Your objective: Render this sentence from the blog post below about the Washington Post visit in Spanish: "Melina showed up in her hybrid jeep with two cameras and five lenses."

[Text excerpt]

Wowza! The Washington Post Called

It was shocking when I got the call. This storied newspaper, probably known best for breaking the Nixon Watergate scandal, was going to run a story on the effort to save the monarchs – and wanted to include the work I was doing. They had received my information from the Xerces Society as one of the land stewards doing something to help the monarch migration. Xerces provided a number of other individuals as well – other land stewards, scientists, programs. Melina Mara, an award winning photojournalist, called to learn more about my project. She was calling a number of the contacts to determine how the story would flow and who would be included. That was over a month ago, and so I thought Walappu’ ‘Uuchuthuu was not going to be a part of the story. After all, there are so many other people doing much more than me – and with greater success. If you read this blog more than once, you will know at least that much about this project. So it was a huge surprise when I received another call saying she would be in my area in a few days. I was certainly honored to be included in the story.

Melina showed up in her hybrid jeep with two cameras and five lenses. She definitely looked just as one might imagine – an adventurous, experienced journalist traveler with a mystique of cool (Now I know what I will dress as for Halloween this year!). She has traveled the world and covered extremely important topics. I am grateful she will be helping amplify this critical issue, which is related to an even larger issue – climate change and our unhealthy relationship to this planet.

I had to go into Sacramento for work, and when I showed up, she immediately began taking photos. It was a strange to be followed around by someone taking photos. Not something a country girl from Groveland, formerly population 300, is used to, but Melina was kind and made me feel like she was an old friend as we chatted and drove all over the ranch with me completing my butterfly chores. I thought sarcastically, “How riveting. Who wants to see this?”, but then again – I am not an award winning Washington Post storyteller. She probably knows what she is doing (sarcasm intended)!

She documented my work for a couple days. A dear young friend, Irene Vasquez (Mi-wuk), messaged me that she saw a monarch in Yosemite Valley. So Melina and I were off to go see if we could find any monarchs. We visited a dear elder friend, Bill Tucker (Paiute/Mi-wuk), who showed us some historic butterfly areas along the Merced River. What an adventure. Bill is like a 25 year old and out-walked me everywhere! In the end, we saw two bald eagles, lots of dragon flies, frogs and five or six species of butterflies, but no monarchs. As Bill said, there used to be thousands of them in these places, but we could not find one.

[/Text excerpt]
[Data extract]

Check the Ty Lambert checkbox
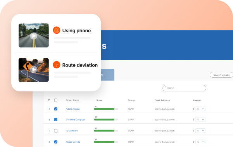The image size is (233, 147). pos(56,131)
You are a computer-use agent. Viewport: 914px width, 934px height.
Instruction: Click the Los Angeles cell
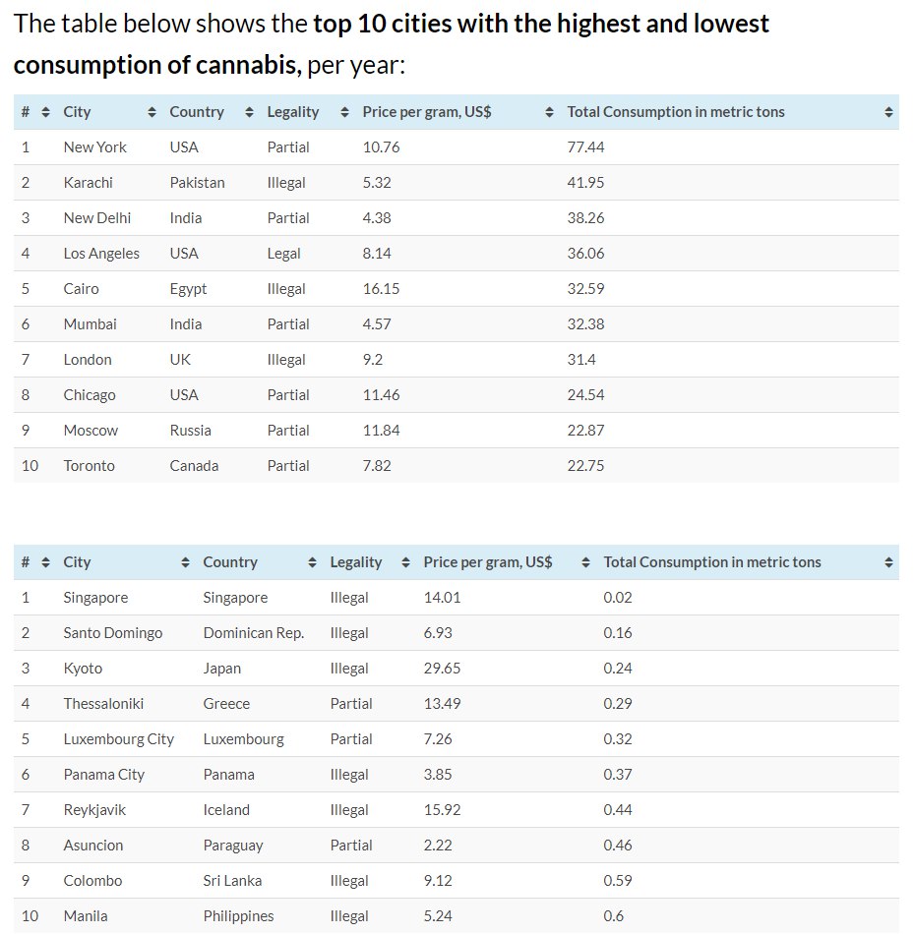pos(101,254)
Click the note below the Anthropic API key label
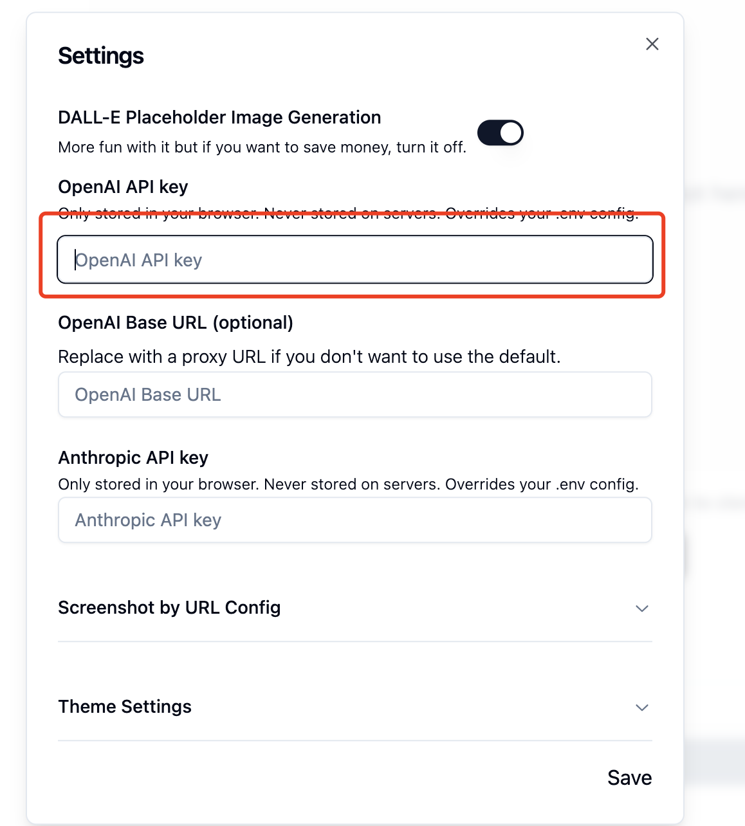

[/Data extract]

Answer area: Melina llegó en su jeep híbrido con dos cámaras y cinco lentes.